A limitation of the present study is the retrospective nature, which might have skewed our data. Neck CT scan is an excellent supplementary diagnostic tool for the evaluation of a neck mass. However, we lack information on the CT findings for detailed analysis of site (middle, left, or right), and location (submental, suprahyoid, over hyoid, and infrahyoid) of the cysts in relation to the hyoid bone as well as to the midline and rule out malignancy preoperatively. Although the Sistrunk procedure includes a part of the hyoid bone, there was a discrepancy between the numbers of Sistrunk operations and the histopathological findings of the cyst with bones in the present study.
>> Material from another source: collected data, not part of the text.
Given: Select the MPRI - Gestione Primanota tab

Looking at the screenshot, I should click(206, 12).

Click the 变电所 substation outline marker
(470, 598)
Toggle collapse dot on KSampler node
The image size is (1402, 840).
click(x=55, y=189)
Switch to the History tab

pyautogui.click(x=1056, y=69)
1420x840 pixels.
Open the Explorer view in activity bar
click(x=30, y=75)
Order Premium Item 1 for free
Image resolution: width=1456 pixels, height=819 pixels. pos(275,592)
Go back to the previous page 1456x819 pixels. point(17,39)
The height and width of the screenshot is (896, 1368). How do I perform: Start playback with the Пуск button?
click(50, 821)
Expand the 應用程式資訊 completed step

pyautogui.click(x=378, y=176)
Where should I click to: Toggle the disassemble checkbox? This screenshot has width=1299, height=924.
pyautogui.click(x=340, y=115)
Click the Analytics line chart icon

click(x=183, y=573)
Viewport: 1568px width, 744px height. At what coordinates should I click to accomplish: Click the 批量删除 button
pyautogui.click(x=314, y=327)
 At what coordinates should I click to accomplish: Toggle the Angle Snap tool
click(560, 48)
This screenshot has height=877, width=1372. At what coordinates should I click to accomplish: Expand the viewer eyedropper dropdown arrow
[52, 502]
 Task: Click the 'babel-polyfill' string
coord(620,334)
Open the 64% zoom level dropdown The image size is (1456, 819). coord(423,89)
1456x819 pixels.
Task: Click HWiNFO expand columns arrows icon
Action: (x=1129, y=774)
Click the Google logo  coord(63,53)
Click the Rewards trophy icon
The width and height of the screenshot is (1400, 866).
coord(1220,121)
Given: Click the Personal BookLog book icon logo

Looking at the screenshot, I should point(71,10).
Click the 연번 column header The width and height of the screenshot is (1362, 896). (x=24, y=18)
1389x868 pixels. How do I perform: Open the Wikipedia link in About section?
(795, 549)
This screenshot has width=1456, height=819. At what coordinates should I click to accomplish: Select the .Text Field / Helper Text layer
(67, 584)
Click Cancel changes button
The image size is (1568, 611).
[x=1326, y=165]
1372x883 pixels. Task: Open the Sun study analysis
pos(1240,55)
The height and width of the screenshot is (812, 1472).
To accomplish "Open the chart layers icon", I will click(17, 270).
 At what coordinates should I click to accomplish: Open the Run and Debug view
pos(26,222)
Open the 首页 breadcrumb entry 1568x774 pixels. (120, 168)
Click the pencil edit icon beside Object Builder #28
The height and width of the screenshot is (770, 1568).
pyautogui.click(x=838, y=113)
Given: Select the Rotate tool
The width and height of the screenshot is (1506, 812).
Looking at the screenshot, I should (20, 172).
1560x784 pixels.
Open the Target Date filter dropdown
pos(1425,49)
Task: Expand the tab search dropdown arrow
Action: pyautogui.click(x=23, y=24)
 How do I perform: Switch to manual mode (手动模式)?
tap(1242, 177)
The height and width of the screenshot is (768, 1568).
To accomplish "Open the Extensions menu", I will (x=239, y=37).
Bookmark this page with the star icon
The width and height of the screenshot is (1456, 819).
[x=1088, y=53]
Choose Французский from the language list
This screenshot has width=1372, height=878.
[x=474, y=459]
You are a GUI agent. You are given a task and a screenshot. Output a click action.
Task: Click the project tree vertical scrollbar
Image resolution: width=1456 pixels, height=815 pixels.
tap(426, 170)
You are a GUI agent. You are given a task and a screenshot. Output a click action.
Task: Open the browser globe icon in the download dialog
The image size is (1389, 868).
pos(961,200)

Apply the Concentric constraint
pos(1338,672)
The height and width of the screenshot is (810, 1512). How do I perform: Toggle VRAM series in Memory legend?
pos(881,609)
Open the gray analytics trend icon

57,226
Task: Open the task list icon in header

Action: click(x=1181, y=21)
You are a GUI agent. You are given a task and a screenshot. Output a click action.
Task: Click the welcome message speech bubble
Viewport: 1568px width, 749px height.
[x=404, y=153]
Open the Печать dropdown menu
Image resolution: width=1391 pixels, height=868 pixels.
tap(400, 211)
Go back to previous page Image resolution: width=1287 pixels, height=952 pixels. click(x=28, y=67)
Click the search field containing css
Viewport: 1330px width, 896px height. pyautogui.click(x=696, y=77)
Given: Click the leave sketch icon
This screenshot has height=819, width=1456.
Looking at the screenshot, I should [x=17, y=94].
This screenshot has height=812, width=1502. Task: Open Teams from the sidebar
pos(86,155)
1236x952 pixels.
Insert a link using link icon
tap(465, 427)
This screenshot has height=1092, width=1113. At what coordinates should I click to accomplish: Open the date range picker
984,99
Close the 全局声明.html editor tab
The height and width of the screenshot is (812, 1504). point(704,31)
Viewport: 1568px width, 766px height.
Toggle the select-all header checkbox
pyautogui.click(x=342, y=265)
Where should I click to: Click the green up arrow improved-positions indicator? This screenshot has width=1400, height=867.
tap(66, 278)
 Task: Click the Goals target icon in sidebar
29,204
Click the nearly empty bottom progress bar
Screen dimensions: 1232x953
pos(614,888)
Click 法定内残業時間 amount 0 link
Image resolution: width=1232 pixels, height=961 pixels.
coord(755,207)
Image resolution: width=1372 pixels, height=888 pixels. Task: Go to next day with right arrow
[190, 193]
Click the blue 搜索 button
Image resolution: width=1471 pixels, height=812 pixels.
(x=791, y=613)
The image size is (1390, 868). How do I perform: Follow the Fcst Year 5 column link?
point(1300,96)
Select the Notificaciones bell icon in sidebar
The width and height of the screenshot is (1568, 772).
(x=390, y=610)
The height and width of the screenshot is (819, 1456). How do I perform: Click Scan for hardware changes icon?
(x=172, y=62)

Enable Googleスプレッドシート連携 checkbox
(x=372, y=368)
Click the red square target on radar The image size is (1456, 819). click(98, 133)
This observation could be explained by the method of histopathological preparation and reporting in our lab, as it focuses mostly on the soft tissue findings in the cyst. Finally, the preoperative radiological diagnosis in our series is primarily based on USG, which does not indicate whether a lesion is functional or nonfunctional.
The occurrence of TDC shows a bimodal age distribution and is comparable between both genders. Although the preoperative evaluation and time for surgery vary, the presenting symptoms, surgical management, and postoperative outcomes are comparable among adults and children. Neck USG is considered a reliable and appropriate imaging modality for most patients. Based on our results, we recommend the Sistrunk procedure as the preferred treatment for midline neck masses speculated for TDC or fistulae in both primary and recurrent cases. The rate of recurrence in this series is in agreement with the current literature. Having clinicians with specific training and experience in surgical management of TDC cases yields better outcomes.
The authors declared no conflicts of interest. No funding was received for this work.
We thank the surgery department of Hamad General Hospital in Doha, Qatar for their kind cooperation. All authors contributed to the creation of and approved the manuscript. Ethical approval was obtained from the Medical Research Center (IRB# 14197/14) and waiver consent was approved at Hamad Medical Corporation, Doha, Qatar.